(Aufgabe 1):
Beantworten Sie anhand des Textauszugs mit den Buchbesprechungen:
(a) Wie viele Beiträge umfasst der Sammelband der Heinrich-Böll-Stiftung?
(b) Von wem stammt das Geleitwort zu dem von Huberta von Voss herausgegebenen Buch?
(c) Welcher Anteil der Armenierinnen und Armenier lebt nach Angabe des Textauszugs nicht in Armenien?
(Aufgabe 2): Setzen Sie den Textauszug mit den Buchbesprechungen zu Armenien und dem Kaukasus im Anschluss an seinen letzten Satz fort.

Heinrich-Böll-Stiftung (Hg.): Diaspora, Öl und Rosen

Zur innenpolitischen Entwicklung in Armenien, Aser­baidschan und Georgien. (Heinrich-Böll-Stiftung 2004)

Ein Sammel­band der den deutschen Grünen nahe stehenden Heinrich-Böll-Stiftung mit 20 Beiträgen, fast ausschließlich von AutorInnen aus der Region. Wer sich mit der aktuellen Situation im Kau­kasus beschäftigt, wird an diesem Buch nicht vorbei kommen: derzeit ist in deutscher Sprache kein ver­gleichbares Werk erhältlich. Die Au­torInnen bearbeiten ein breites Spek­trum demokratie- und sozialpolitischer Themen, von den noch üblichen Unre­gelmäßigkeiten bei Wahlen — aktuelles Beispiel Aserbaidschan diesen Novem­ber — bis hin zu den vielfach noch zu erkämpfenden Rechten für Frauen und „Minderheiten“. Nur den territo­rialen Konflikten der Region, also um Berg Karabach zwischen Armenien und Aserbaidschan und die sich von
Georgien als unabhängig verstehenden Gebiete Abchasien und Süd-Ossetien, hätte etwas mehr Platz eingeräumt werden können.

[tr]

Huberta von Voss (Hg.): Porträt einer Hoffnung. Die Armenier

(Schier2005)

Denkt man an Armeni­erInnen, denkt man an Völkermord, den Krieg um Berg Karabach und viel­leicht noch an das Erdbeben von 1988, bei dem in etwa jedeR fünfzigste EinwohnerIn Ar­meniens den Tod fand. An Hoffnung denkt man nicht unbedingt. Das von Huberta von Voss herausgegebene Buch belehrt uns eines Besseren, denn über Armenien und die ArmenierInnen gibt es noch mehr zu erzählen. Nach einem berührenden Ge­leitwort des ehemaligen Direktors von Yad Vashem, Yehuda Bauer, besorgen Armenien-KennerInnen wie Wolfgang Gust, Taner Akcam und Tessa Hoffmann die geschichtliche Einführung. Der größ­te Teil des Buches besteht aus Porträts von ArmenierInnen, zumeist Notabeln aus Politik, Kirche, Kunst, Diplomatie, vom Chansonnier Charles Aznavour bis zum Karabach-Veteran Levon Arutunyan spannt sich da der Bogen, wobei der Dias­pora-Anteil klar überwiegt — leben doch mittlerweile fast 3/4 der ArmenierInnen nicht in Armenien.

(Datensätze aus einer Datenquelle)

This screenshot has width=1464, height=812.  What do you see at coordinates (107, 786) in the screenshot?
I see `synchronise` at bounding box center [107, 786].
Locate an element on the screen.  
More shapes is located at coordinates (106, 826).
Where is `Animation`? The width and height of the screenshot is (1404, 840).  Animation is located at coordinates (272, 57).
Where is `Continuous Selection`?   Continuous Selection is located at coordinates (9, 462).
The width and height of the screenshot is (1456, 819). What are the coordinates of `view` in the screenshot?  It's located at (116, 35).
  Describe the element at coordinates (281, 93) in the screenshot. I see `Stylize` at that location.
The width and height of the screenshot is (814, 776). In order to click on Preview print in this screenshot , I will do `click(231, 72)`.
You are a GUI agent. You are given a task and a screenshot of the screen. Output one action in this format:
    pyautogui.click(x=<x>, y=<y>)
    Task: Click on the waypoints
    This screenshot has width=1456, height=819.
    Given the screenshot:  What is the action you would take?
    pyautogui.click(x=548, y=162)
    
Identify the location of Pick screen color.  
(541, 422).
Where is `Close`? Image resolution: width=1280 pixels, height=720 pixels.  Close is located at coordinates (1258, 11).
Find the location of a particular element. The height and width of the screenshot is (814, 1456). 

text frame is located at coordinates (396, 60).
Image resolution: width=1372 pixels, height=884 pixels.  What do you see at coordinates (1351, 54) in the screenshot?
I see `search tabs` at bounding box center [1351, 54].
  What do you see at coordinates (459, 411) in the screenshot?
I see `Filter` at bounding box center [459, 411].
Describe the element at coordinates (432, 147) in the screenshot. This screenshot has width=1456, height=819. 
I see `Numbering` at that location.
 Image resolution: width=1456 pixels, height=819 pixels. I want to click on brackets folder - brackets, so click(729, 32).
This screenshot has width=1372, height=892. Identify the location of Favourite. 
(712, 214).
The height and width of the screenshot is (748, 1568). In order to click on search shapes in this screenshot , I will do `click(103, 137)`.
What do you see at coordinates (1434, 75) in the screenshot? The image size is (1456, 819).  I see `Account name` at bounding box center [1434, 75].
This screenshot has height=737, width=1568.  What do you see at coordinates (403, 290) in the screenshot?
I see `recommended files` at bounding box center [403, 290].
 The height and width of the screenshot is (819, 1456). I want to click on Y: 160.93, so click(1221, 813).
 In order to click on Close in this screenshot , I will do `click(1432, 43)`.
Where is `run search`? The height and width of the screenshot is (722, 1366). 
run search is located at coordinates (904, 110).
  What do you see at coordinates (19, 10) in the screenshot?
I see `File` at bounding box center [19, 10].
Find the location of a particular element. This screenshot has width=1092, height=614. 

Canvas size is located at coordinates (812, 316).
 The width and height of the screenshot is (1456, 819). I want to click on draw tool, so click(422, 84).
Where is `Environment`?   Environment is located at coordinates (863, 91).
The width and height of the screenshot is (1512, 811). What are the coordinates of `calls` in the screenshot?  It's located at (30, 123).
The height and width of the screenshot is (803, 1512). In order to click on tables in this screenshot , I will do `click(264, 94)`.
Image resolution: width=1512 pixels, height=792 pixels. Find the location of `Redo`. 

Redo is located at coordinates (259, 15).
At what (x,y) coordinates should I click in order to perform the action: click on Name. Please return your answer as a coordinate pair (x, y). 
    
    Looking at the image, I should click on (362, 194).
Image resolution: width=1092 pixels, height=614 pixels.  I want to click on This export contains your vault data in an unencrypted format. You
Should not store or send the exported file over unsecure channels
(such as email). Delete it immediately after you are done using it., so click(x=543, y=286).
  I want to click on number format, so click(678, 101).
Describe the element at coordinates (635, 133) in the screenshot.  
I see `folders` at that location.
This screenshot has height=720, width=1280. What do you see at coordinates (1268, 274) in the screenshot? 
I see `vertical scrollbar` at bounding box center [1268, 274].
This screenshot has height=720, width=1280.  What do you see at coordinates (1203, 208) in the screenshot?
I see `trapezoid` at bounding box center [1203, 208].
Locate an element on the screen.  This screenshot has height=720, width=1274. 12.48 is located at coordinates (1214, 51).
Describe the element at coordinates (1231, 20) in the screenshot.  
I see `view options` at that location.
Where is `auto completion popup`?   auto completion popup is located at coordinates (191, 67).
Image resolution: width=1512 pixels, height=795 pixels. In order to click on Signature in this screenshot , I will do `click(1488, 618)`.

(Lösung 1):
(a) 20 Beiträge.
(b) Von Yehuda Bauer, dem ehemaligen Direktor von Yad Vashem.
(c) Fast drei Viertel.

(Lösung 2):
Alles in allem gelingt den zahlreichen AutorInnen ein Einblick in ein Land und seine Diaspora, der kaum zu wünschen übrig lässt. Egal ob Werfels Buch „Die 40 Tage des Musa Dagh“ oder Atom Egoyans Film „Ararat“ oder Reportagen über die armenischen Viertel in Jerusalem oder Beirut, kein relevantes Thema geht in diesem Band ab. Und letzten Endes sind es die durchgehend versöhnlichen und ruhigen Töne, die hier angeschlagen wer­den, die dem Titel des Buches doch seine Rechtfertigung geben.

[tr]

Hans-Lukas Kieser/Dominik J. Schalter (Hg.): Der Völ­kermord an den Armeniern und die Shoah

The Armenian Genocide and the Shoah. Chronos Verlag (Zürich, 2002)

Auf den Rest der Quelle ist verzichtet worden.